§ **Description of the task**: Extract every line of text from the material below and reproduce each one verbatim, leaving out the pictures.

§ **Records provided**:
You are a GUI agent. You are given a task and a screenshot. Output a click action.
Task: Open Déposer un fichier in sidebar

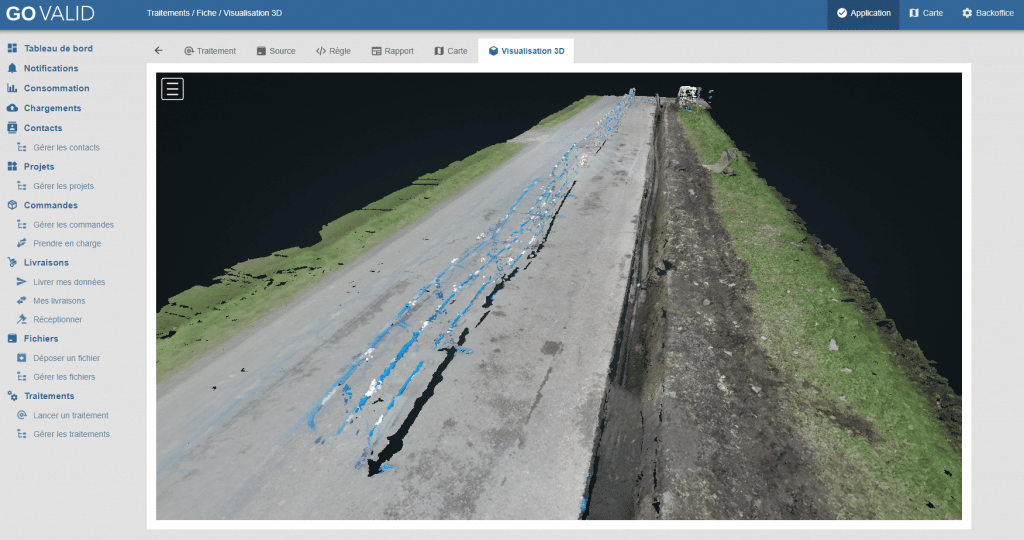[66, 358]
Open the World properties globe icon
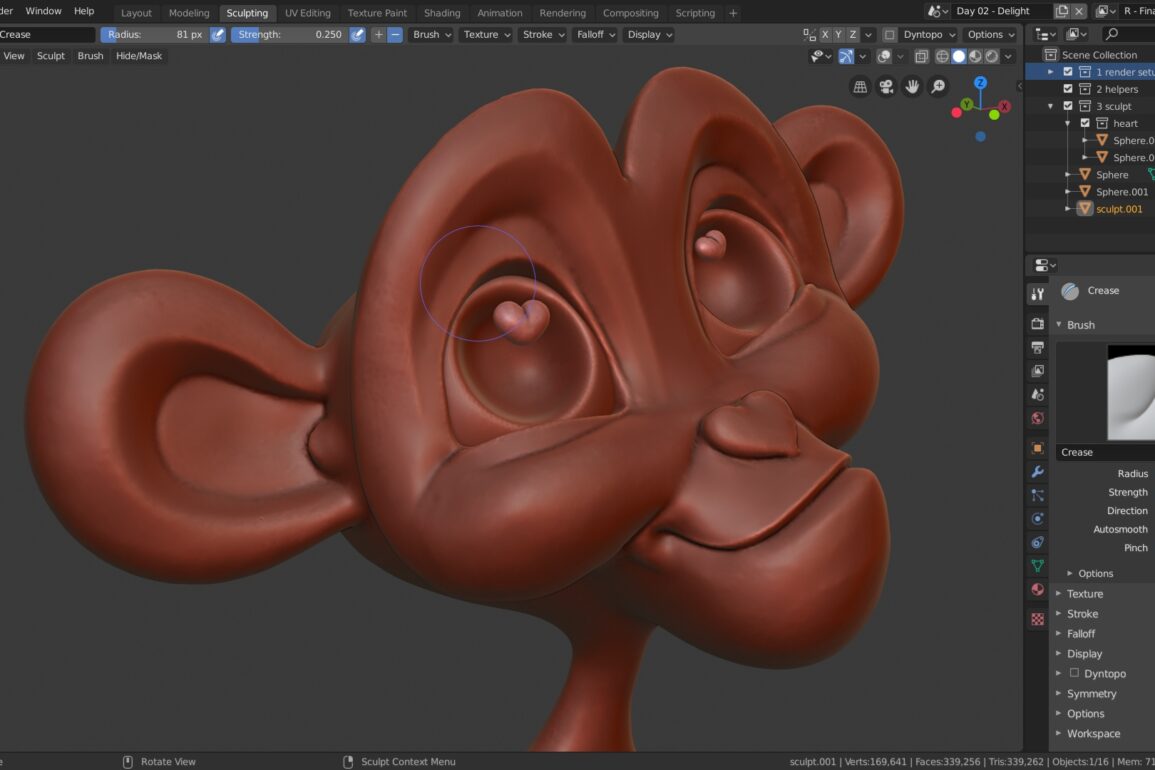This screenshot has width=1155, height=770. pos(1037,418)
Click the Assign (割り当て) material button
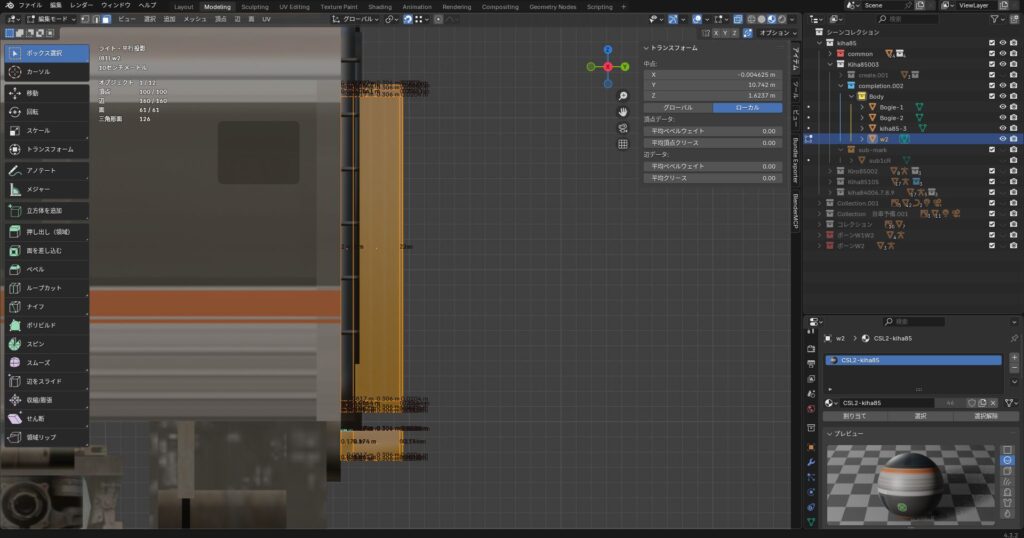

§ **Result for this task**:
You are a GUI agent. You are given a task and a screenshot. Output a click action.
Task: Open Déposer un fichier in sidebar

[66, 358]
Open the World properties globe icon
This screenshot has width=1155, height=770. pos(1037,418)
Click the Assign (割り当て) material button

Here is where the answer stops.